LiveWorld now introduces “LiveBar” and Mark Hendrickson from Techcrunch has a review showing now any static website that embeds this lightweight social script.
I first saw mockups of this product a few months ago from LiveWorld, and it seemed impressive, but unlike embedding chat, comments, forums, or blogs directly into the webpage, this is an ‘overlay’ that is quietly positioned at the bottom of any webpage.
What use cases could warrant this overlay experience versus an embed? Existing large websites with an inflexible CMS system that makes UI changes difficult. Companies that want to experiment with social on their websites but aren’t ready to dive in. Lastly, websites with heavy interactive marketing or content where community should take a back seat to what’s being shown. Expect to see competitors of Liveworld to develop their own versions of Livebar, allowing lightweight deployments of community features. Also, expect this to be a great ‘sampler product’ for LiveWorld to demonstrate community to hesitant brands –much like the easy to deploy OpinionLab tools.
Looking forward, whether companies like it or not, the future holds that websites will be social, and it means that customer opinions (good and bad) will circumvent their marketing content. The LiveWorld folks also have launched a community site, where you can interact with them further.
I’m conducting a Wave report on this community platform, and it’s become very clear to me that the technology is a commodity (that’s why there are around 100 vendors) and what really is going to count is strategy, service, support, and knowhow.
Related Resources
Status Update 2: The Forrseter Wave Report What Facebook Connect means to brands Thinking Long Term: Google’s New Browser ‘Chrome’ Forrester Report: Online Community Best Practices
This reminds me of Disqus or MyBlogLog in that a group that needs a quick entry into the social media space can slap this on instantly leverage an existing social community.
I really like the look of this. Naturally some sites are going to be too image conscious to display someone else’s branded or themed widget but this still has huge upsides to the right audiences – those with time to market concerns or low budgets.

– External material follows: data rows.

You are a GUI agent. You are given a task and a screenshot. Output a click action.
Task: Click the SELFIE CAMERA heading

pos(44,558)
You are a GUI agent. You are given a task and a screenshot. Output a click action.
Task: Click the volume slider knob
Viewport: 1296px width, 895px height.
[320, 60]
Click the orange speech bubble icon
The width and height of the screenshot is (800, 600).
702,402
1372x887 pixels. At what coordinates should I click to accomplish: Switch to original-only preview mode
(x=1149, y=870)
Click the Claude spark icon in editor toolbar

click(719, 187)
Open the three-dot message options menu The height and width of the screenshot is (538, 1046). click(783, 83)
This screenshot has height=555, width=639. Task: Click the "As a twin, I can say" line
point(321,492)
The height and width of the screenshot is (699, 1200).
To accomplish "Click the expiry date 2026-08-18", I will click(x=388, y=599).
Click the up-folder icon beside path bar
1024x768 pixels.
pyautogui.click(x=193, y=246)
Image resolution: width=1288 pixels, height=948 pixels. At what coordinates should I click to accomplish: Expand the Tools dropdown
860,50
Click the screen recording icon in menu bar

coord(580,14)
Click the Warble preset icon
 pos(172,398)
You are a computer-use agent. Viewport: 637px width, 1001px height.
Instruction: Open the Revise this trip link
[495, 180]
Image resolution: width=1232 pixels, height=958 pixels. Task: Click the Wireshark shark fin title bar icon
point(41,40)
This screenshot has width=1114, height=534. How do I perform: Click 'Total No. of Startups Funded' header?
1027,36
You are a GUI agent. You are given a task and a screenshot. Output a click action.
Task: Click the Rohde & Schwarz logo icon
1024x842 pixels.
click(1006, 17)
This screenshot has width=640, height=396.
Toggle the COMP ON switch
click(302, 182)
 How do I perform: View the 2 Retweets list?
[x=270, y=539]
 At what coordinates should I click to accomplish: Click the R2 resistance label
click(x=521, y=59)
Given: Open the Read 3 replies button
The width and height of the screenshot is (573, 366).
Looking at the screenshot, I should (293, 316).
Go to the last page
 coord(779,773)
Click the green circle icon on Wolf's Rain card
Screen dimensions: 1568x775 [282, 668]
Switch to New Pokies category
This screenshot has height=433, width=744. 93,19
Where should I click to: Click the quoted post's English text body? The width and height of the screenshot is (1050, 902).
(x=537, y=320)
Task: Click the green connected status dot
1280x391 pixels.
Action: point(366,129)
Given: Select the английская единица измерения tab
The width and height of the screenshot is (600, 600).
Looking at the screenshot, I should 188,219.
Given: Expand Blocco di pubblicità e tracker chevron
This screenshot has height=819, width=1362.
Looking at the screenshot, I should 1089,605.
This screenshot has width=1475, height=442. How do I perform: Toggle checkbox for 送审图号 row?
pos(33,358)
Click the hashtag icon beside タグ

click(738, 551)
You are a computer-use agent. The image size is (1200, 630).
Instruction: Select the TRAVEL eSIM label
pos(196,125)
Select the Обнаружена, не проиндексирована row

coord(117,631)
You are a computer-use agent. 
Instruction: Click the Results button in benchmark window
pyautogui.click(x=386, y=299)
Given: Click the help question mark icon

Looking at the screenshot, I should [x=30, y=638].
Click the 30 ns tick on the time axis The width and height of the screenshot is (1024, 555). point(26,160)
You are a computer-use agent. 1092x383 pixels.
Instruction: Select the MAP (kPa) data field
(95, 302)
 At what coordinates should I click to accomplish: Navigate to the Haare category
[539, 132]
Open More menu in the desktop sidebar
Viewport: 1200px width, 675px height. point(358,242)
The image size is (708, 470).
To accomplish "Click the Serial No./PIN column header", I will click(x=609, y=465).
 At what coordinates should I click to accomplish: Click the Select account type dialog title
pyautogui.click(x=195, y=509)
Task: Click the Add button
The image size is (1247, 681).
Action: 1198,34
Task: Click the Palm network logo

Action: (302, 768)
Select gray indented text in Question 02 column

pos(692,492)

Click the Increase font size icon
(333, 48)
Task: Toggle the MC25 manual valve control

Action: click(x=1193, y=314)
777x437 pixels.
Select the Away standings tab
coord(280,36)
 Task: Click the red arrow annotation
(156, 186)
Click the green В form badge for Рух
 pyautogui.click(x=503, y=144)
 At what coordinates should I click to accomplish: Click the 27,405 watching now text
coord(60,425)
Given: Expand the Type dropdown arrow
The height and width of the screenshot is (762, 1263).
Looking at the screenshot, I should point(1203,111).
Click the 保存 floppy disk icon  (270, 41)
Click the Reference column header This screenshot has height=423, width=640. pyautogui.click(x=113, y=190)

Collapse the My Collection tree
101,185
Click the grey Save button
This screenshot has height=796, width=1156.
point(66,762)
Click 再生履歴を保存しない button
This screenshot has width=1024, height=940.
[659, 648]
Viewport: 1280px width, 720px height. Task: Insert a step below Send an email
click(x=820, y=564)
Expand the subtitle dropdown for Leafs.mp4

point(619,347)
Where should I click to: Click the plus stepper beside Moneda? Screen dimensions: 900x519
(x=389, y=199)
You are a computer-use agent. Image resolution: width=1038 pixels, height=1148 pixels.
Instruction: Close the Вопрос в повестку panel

Apologies for the typo in my previous comment. It seems I was too excited to notice a missing “and” in the first sentence.
Yup, we should expect to see browsers to offer these features as well.
Good call – I just got an invite to “Socialbrowse” yesterday. I haven’t tried it, but it looks like a ubiquitous Firefox-users’ social network that’s available to me on every site I touch.
There’s a tangentially related idea going on at WebWars (and others): “WebWars: EVE is a new type of game about conquering territory and controlling territory – but, in this case, the territory is websites”. From what I can tell it’s like Socialbrowse except it’s a game and it ties back into the EVE Online MMO.
Daniel
Would it be too far to suggest that Facebook could have an ‘overlay’ technology, or a browser plugin that could help them take their social graph to any site you visit?
It’s all possible.
Jeremiah: Thanks for the writeup on LiveBar, and for the link to our new SocialVoice community. We’re in full agreement with you that it takes much more than technology to do community the right way. We also know that LiveBar on its own is not community, but we believe the rich conversations that will develop on LiveBar-enabled sites will be.
@Daniel: You’re really nailed the audiences on the audiences that should be a good fit for LiveBar. Companies so often have to spend months and months of development time and costs to integrate a community platform into their site. LiveBar helps address that problem.
Having talked to many of the vendors out there as part of my job search, I think that LiveBar really changes the picture from the technology side, reducing the headaches of entry into community that exist for many companies and organizations. The other pieces that are key — strategy, community experience, support — they’ve already got those pieces in play. It makes me wonder how the pure technology players are going to make it. (Full disclosure: I am doing consulting work for LiveWorld)
I’ve searched high and low but found very little information how to actually get LiveBar. I did eventually find from one visitor comment, that it costs $1000 and that in reality mean the title of this post is inaccurate because very few social media websites (most of which are blogs) have a thousand dollars to spare.